一躍、時の人となってティーイングエリアに立った桑木は注目の第1打をフェアウェイに運びます。
それでも「スタート前から4ホールぐらいはずっと緊張していました」とホールアウト後に明かした通り、130ヤードからの2打目はグリーンをキャッチしたものの、スピンで花道に戻ってしまいます。
さらに1メートルのパーパットは大きく右に切れてボギー発進となりました。
3番パー3はティショットを左のラフへ外し、アプローチは4メートルほどオーバー。
パーパットは今度は左に切れてここもボギーとして、順位は100位台になってしまいました。
4番、5番、7番はバーディーパットがわずかにカップ横を抜けます。
アプローチがわずかにショートした6番は同組の菅楓華と河本結が長いバーディーパットを決める、もどかしい展開が続く中でようやく自身の初バーディーが出たのは8番パー3でした。
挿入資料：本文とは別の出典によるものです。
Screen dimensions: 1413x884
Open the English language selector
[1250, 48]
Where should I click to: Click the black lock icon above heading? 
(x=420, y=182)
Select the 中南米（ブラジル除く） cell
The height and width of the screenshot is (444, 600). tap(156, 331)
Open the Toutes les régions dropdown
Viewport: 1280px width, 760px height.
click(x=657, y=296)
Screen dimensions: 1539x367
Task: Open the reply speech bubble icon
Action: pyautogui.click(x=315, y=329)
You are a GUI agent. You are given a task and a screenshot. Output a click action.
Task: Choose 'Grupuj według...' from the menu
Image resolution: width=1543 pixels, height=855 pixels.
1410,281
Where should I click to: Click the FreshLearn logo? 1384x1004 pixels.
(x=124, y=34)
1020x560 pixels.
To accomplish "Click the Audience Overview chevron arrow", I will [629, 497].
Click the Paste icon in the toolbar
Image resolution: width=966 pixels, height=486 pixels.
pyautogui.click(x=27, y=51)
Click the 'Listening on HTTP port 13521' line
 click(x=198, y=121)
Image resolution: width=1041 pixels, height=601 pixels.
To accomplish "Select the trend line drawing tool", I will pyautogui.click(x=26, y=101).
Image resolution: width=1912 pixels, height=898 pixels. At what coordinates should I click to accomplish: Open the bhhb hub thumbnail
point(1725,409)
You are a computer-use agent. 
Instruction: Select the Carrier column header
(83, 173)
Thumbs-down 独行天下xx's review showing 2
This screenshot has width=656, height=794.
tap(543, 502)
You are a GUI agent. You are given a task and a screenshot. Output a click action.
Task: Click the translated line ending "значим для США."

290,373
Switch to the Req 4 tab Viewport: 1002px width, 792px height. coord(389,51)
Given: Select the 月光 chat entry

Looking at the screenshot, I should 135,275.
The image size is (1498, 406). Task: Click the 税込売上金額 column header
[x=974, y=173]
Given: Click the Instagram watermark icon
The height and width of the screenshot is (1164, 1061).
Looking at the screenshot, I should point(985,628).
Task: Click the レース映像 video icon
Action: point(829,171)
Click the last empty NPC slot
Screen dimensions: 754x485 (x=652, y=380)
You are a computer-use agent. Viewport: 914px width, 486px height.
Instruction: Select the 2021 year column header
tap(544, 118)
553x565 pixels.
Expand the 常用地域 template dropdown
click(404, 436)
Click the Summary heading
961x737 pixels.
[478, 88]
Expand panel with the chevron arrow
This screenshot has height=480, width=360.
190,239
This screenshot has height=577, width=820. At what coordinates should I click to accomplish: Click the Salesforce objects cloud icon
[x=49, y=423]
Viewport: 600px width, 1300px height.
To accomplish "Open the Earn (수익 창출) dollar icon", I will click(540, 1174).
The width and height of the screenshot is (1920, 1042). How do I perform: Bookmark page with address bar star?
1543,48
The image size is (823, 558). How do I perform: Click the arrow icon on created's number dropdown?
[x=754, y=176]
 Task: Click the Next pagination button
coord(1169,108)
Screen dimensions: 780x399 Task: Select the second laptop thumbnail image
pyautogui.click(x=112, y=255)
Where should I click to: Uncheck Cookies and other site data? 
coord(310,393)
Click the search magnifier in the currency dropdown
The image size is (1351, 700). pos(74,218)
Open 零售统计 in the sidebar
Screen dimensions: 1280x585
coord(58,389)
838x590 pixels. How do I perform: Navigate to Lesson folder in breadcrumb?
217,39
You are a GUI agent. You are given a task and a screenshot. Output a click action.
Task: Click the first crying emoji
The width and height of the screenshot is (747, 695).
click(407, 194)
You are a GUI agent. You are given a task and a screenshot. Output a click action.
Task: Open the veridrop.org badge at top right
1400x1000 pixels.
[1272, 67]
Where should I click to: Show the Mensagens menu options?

ティショットをピン奥4メートルにつけると軽い下りのラインをジャストタッチで決めます。
後半になると「徐々に自分らしくプレーできたかな、と思います」の言葉通り、12番パー3で1.5メートルのチャンスを確実に決め、16番パー5は3打目がもう少しで入るバーディーを奪います。
「絶対にアンダーで回りたい」強い気持ちで、最難関ホールでバーディー
さらに17番パー3では「絶対にアンダーで回りたかった」思いが込められたような強めのタッチで、この日の難易度1位だったホールをバーディーとしました。
初日のバーディー数は435! 今シーズン3番目、史上15番目のバーディー合戦
初日に記録されたバーディー数は435で、今シーズン3番目。
ツアー史上でも15番目となる多さでした。
その展開で1アンダーの60位発進となった桑木は「緊張で出遅れてしまってバーディーとれなかったのが悔しいですけど、明日以降は緊張しなくなると思うのでたくさんバーディーを取りたいと思います」と巻き返しを誓いました。
初日の首位はトーナメントコースレコードタイの11アンダーをマークした安田祐香。
2アンダーで46位タイと、3週前の「大東建託・いい部屋ネットレディス」で記録した予選カット(今大会は第2ラウンド終了時点の50位タイまで)史上最少スコアの5アンダーを更新する可能性もある伸ばし合いです。
2日目は“裏街道”の10番スタートとなりましたが、この日3バーディーを奪ったインを先に回ると前向きにとらえて、序盤から伸ばしていきたいものです。